Approximately 200,000 visitors are expected to visit Lodestar each year. The project will begin construction after the completion of an Environmental Impact Statement (ELS) investigating the consequences of the facility and concerns raised by the Acoma Tribal Council. The facility is already being designed to blend with the environment using passive solar technology, water harvesting and indigenous landscape materials. The EIS will likely be complete later this year or in early 2000, Beining said.

Another attraction coming to the area is the Dinamation's Dinosaur Discovery Museum, slated to open this spring or early summer. Dinomation will be a hands-on learning center with moving robotic reconstructions of dinosaurs, displays of cast dinosaur skeletons, dinosaur sculptures and artwork, and interactive exhibits. The museum is designed to promote education in dinosaur paleontology and to show the public how dinosaur excavations are done around the world. The museum is expecting 150,000 to 200,000 visitors per year.

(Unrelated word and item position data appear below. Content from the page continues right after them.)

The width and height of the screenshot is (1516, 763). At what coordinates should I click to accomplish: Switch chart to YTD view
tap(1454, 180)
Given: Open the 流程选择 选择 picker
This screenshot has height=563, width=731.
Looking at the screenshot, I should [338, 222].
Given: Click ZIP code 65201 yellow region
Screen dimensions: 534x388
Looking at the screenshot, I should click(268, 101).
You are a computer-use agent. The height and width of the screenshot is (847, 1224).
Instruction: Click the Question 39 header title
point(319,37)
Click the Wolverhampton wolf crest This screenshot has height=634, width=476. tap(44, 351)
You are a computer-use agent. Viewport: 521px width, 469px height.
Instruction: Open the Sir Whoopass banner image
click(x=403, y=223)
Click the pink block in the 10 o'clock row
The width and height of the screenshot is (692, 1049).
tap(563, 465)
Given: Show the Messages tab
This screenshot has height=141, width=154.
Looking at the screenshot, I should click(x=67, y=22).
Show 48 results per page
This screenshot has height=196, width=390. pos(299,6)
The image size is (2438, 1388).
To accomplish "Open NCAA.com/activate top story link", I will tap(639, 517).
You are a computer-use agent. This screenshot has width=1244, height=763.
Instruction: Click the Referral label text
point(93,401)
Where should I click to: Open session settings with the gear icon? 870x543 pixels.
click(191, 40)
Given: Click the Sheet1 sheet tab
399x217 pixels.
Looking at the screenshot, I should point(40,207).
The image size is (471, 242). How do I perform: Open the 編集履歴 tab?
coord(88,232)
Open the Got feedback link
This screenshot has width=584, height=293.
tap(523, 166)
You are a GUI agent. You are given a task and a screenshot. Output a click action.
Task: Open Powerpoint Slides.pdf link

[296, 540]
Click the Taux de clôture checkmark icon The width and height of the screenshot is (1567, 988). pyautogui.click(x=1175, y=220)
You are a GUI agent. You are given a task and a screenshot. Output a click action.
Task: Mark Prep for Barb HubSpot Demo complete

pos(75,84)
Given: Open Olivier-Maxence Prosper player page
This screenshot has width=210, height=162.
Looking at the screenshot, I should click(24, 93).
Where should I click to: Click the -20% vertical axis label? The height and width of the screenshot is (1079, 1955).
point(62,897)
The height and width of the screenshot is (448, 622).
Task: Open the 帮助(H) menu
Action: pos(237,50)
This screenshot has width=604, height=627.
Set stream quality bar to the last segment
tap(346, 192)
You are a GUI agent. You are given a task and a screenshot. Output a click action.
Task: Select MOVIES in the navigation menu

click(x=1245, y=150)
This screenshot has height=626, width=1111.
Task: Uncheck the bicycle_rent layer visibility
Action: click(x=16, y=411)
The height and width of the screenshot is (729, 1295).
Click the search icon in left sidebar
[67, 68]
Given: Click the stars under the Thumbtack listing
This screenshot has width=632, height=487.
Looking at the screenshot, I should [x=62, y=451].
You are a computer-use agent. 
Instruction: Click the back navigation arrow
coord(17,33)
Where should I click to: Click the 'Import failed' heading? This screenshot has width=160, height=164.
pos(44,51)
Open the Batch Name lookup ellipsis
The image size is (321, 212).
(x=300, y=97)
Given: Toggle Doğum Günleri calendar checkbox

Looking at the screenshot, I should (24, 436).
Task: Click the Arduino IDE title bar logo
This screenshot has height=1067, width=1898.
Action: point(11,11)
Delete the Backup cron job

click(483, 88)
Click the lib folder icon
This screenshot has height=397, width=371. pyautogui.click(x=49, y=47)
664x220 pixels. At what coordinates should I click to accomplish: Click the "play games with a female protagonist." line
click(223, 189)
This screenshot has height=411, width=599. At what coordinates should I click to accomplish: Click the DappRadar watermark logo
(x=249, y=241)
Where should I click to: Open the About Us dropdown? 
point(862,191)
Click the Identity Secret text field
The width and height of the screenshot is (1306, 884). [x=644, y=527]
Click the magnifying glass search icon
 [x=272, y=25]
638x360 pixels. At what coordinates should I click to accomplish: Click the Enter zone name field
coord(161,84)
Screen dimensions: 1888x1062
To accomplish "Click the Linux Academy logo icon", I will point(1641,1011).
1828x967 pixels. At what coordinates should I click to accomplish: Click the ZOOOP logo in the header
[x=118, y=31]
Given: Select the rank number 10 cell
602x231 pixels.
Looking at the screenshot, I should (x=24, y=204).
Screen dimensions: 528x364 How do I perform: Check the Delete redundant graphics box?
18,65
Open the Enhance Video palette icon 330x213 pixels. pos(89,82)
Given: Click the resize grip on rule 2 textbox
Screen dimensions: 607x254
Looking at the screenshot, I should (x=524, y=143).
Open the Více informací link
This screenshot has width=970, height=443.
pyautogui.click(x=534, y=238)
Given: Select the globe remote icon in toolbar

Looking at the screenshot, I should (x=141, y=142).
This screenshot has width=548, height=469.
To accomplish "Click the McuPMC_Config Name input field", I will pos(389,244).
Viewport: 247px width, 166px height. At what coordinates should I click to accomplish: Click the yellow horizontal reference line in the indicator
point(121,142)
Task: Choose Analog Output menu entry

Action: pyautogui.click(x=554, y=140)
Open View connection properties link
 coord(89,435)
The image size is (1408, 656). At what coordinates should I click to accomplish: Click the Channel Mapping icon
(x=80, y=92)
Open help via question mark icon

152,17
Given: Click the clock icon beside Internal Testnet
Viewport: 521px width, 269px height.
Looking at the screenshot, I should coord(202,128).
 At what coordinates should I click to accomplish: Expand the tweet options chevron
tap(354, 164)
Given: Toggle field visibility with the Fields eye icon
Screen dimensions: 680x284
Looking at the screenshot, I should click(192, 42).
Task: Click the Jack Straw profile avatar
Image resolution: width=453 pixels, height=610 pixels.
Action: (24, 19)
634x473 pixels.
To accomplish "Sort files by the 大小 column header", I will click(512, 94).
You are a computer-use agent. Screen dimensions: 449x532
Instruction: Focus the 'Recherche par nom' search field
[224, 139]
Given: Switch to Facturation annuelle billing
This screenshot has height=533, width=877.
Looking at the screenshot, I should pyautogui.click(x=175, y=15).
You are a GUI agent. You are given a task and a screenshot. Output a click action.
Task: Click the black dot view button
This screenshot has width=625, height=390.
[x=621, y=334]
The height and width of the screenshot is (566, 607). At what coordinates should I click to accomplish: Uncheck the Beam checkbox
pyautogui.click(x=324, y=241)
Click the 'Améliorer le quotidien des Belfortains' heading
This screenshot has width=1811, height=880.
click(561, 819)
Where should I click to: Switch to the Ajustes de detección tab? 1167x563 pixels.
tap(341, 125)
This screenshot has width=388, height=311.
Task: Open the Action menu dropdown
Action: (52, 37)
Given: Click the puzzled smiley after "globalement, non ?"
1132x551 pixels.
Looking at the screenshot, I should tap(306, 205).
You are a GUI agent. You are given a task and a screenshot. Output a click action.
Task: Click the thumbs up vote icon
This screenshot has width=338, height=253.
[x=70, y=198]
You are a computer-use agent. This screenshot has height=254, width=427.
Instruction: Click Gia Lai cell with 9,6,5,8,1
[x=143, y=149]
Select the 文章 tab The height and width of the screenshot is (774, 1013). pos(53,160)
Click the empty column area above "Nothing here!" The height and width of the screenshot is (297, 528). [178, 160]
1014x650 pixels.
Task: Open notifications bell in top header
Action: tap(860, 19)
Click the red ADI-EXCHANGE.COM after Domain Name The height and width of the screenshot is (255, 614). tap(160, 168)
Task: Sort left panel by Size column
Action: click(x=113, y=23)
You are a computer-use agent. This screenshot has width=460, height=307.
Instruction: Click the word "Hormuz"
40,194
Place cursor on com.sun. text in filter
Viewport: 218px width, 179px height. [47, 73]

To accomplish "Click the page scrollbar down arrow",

Also soon to open is the Northwest New Mexico Visitor Center, which will feature information about Native Americans in the region, past and present, as well as information on the county's national parks and museums. It is already under construction and is expecting approximately 400,000 visitors per year. It will be located across from Dinomation directly off Interstate 40 in Grants.

"If you stop and think a minute you can actually go from prehistoric time, with Dinomation, up through Native Americans and the lava flows and more recent geology, with the Visitor Center to the present, with our Uranium Mining Museum, and into the future, with Lodestar," said Cliford Lear, Grants' city manager "With these we have become, very possibly, the scientific learning center of the nation."